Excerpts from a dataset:
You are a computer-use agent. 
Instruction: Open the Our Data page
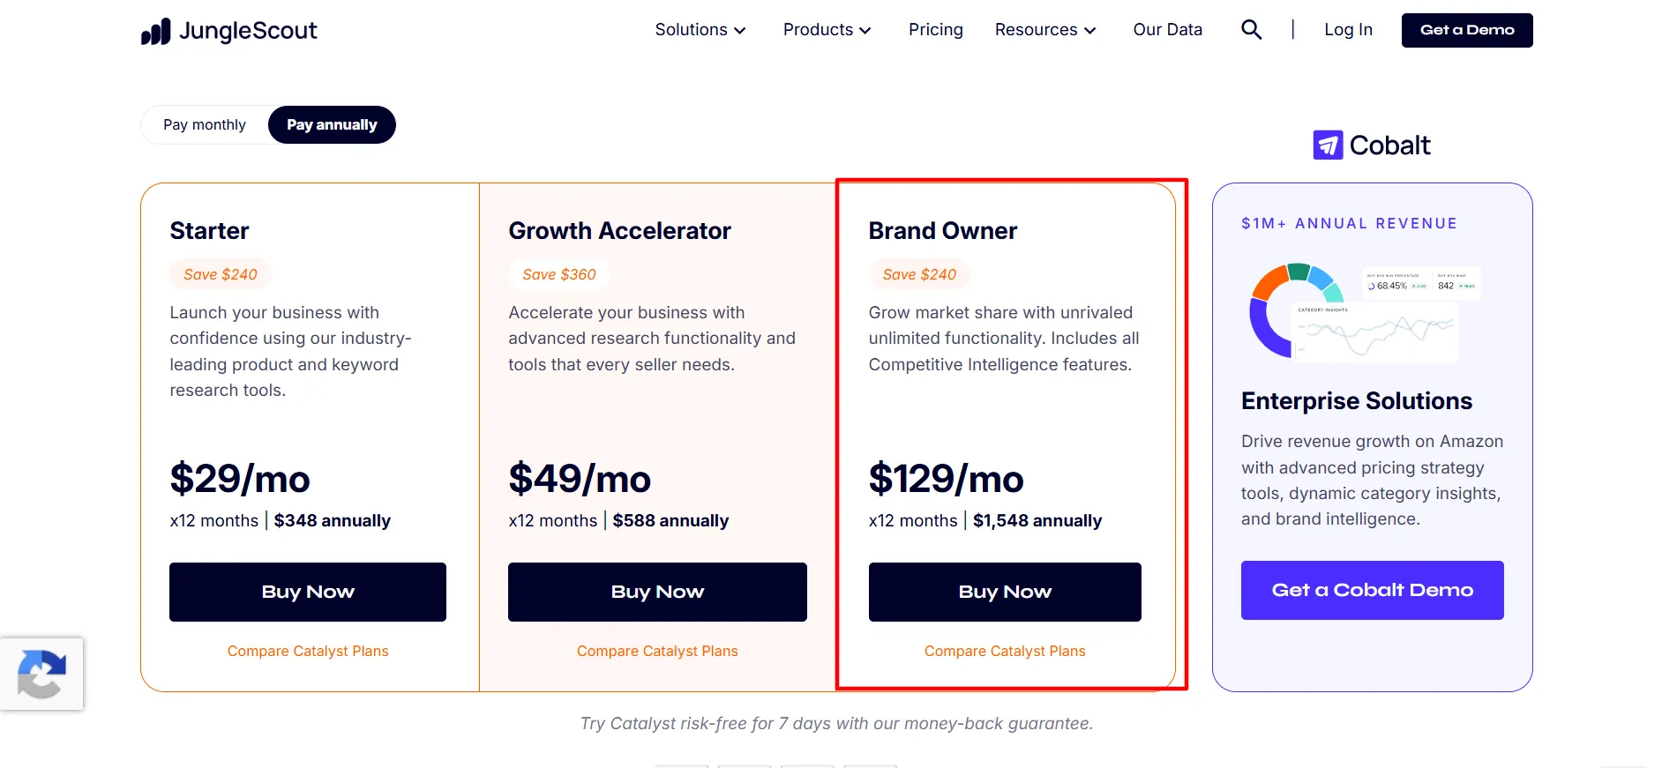tap(1167, 30)
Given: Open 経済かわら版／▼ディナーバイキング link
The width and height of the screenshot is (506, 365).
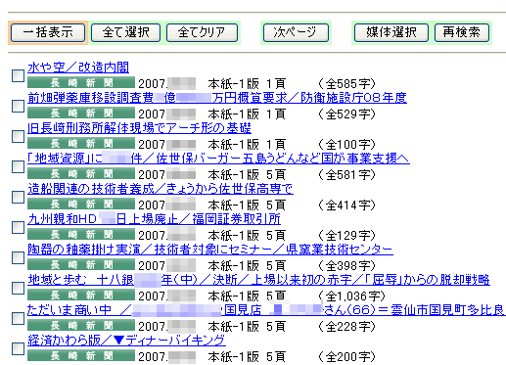Looking at the screenshot, I should click(x=126, y=341).
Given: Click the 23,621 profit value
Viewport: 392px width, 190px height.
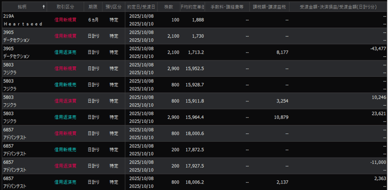Looking at the screenshot, I should (379, 113).
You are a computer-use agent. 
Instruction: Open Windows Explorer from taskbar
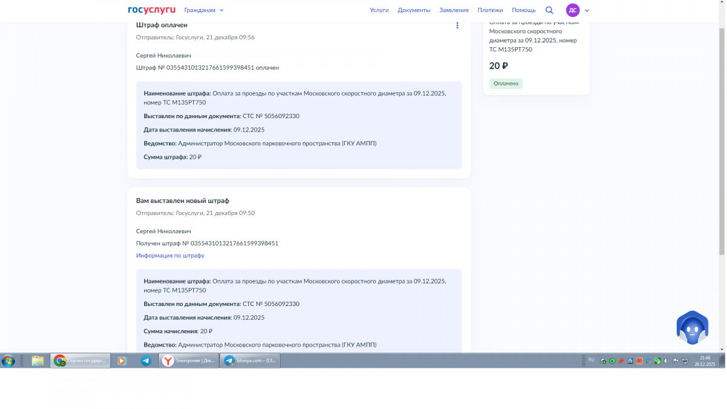[38, 361]
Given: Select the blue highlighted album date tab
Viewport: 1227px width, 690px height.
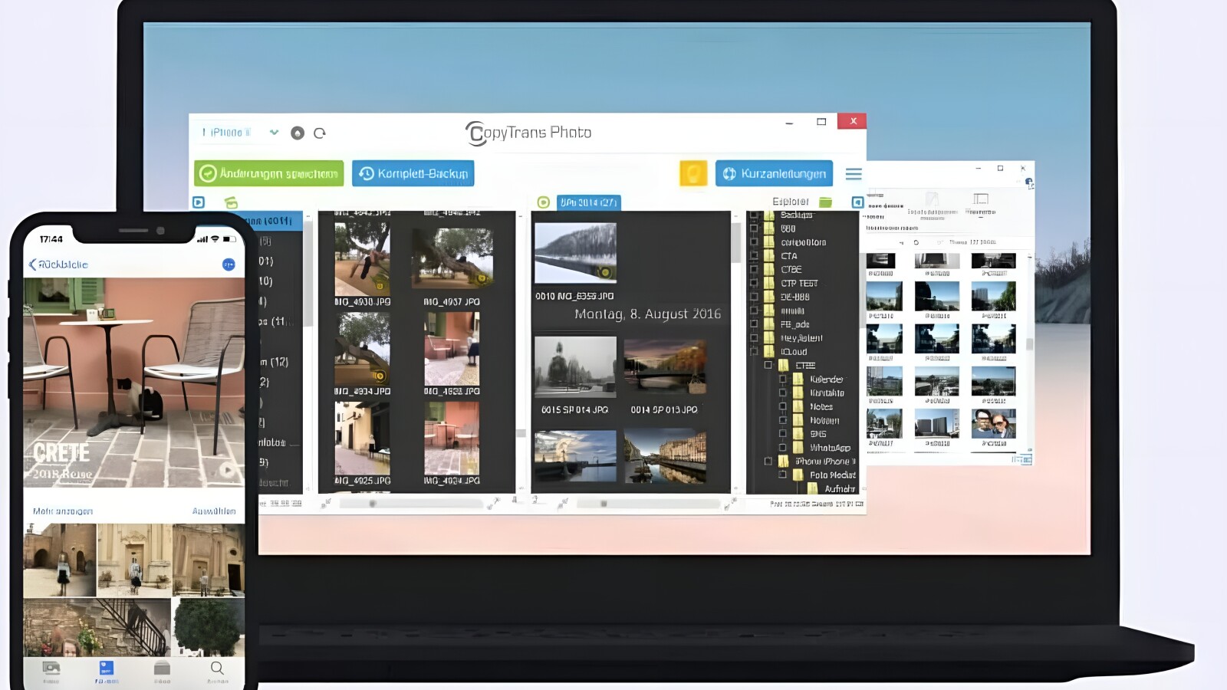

**Work instruction:**
Output only the lines from the one that contains "Given: Click the 23,621 profit value" to the end of the entries above, both end lines included, and drop the pictures.

**Answer space:**
Given: Click the 23,621 profit value
Viewport: 392px width, 190px height.
Looking at the screenshot, I should (379, 113).
You are a computer-use agent. 
Instruction: Open Windows Explorer from taskbar
[38, 361]
Given: Select the blue highlighted album date tab
Viewport: 1227px width, 690px height.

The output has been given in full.